Stated task: Update the material from its first line through the line containing "pyautogui.click(x=33, y=345)" by swapping every "screenshot" for "screen capture", with nothing else altered.

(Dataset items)
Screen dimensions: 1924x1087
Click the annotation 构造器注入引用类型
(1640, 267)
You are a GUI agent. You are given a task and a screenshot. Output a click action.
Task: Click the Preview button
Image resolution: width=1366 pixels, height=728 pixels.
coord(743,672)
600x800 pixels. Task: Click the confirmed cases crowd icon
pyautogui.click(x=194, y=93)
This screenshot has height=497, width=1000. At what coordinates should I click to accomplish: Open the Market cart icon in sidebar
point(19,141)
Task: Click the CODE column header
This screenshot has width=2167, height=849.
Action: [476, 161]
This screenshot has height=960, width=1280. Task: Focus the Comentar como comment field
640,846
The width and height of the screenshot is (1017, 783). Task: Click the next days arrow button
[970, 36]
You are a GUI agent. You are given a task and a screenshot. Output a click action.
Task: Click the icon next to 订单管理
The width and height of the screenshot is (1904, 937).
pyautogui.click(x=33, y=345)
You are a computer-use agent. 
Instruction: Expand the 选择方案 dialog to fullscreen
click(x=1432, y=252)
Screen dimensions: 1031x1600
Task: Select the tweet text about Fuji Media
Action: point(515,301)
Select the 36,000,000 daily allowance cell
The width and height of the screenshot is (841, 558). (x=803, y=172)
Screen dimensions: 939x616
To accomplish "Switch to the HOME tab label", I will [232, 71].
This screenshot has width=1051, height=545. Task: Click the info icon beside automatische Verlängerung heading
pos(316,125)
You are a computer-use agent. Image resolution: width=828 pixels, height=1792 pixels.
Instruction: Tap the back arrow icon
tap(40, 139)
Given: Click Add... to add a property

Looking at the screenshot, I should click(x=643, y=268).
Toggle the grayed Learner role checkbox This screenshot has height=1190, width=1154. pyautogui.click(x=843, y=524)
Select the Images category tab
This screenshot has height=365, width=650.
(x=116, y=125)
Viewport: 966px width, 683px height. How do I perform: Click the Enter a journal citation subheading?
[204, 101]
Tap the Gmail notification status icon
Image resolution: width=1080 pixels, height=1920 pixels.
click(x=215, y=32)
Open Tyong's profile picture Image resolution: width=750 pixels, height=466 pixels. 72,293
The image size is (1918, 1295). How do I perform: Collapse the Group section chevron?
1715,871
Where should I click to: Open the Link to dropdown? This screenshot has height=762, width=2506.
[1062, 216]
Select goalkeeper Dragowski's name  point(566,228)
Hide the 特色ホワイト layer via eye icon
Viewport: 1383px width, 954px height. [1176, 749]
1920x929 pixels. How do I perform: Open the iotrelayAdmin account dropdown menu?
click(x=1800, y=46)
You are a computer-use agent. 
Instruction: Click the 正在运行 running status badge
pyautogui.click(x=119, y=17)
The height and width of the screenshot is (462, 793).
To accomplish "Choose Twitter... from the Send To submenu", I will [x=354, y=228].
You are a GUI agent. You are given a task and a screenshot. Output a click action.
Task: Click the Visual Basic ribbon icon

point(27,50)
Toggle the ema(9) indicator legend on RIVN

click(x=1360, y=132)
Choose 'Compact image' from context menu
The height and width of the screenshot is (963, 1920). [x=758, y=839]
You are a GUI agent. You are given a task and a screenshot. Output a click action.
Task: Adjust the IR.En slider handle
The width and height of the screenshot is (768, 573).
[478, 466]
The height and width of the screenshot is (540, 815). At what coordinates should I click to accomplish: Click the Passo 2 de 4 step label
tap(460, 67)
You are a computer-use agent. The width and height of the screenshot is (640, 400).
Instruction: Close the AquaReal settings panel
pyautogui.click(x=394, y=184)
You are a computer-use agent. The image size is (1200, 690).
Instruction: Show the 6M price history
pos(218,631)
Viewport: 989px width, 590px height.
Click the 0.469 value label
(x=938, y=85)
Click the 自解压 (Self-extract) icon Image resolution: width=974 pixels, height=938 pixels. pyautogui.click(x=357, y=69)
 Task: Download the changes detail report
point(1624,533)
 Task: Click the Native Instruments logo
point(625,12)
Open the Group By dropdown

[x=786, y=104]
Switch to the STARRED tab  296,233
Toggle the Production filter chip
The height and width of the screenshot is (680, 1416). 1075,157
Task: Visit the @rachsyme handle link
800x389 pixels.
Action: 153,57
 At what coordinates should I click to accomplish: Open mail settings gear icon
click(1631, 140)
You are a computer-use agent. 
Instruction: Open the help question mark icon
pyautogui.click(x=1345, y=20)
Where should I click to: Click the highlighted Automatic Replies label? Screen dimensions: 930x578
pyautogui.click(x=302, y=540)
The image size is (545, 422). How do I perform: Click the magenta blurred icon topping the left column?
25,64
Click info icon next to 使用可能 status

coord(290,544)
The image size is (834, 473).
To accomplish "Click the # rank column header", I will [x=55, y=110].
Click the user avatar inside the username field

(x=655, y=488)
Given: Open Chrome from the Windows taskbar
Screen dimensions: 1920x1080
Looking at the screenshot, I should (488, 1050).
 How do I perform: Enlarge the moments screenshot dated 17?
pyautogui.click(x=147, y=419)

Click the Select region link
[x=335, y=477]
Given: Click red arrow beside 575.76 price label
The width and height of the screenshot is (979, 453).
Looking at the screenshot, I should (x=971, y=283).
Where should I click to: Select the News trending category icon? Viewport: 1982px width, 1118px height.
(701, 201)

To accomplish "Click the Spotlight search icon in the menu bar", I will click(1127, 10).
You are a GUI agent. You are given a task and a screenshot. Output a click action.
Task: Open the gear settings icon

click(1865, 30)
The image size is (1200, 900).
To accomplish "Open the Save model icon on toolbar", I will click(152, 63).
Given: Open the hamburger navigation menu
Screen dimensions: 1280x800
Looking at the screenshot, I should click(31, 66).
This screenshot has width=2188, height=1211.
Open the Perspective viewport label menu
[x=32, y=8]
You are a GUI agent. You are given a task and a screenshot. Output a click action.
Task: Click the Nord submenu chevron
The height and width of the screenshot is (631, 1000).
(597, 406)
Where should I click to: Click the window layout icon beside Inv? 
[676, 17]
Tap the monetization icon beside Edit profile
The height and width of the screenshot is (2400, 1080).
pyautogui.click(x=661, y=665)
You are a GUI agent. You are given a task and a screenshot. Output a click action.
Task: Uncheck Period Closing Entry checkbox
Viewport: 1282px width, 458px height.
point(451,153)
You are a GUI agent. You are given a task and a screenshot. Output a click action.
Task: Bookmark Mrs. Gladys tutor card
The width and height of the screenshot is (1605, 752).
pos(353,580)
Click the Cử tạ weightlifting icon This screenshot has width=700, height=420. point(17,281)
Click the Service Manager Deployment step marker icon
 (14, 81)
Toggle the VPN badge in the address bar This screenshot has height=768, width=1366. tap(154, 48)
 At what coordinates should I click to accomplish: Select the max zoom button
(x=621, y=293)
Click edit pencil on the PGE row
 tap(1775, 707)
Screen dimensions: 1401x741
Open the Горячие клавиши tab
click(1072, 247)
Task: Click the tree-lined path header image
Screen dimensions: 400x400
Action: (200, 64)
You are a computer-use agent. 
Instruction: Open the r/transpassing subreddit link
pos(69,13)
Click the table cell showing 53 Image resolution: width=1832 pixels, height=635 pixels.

Written response:
Screen dimensions: 1924x1087
Click the annotation 构造器注入引用类型
(1640, 267)
You are a GUI agent. You are given a task and a screen capture. Output a click action.
Task: Click the Preview button
Image resolution: width=1366 pixels, height=728 pixels.
coord(743,672)
600x800 pixels. Task: Click the confirmed cases crowd icon
pyautogui.click(x=194, y=93)
This screen capture has height=497, width=1000. At what coordinates should I click to accomplish: Open the Market cart icon in sidebar
point(19,141)
Task: Click the CODE column header
This screen capture has width=2167, height=849.
Action: [476, 161]
This screen capture has height=960, width=1280. Task: Focus the Comentar como comment field
640,846
The width and height of the screen capture is (1017, 783). Task: Click the next days arrow button
[970, 36]
You are a GUI agent. You are given a task and a screen capture. Output a click action.
Task: Click the icon next to 订单管理
The width and height of the screen capture is (1904, 937).
pyautogui.click(x=33, y=345)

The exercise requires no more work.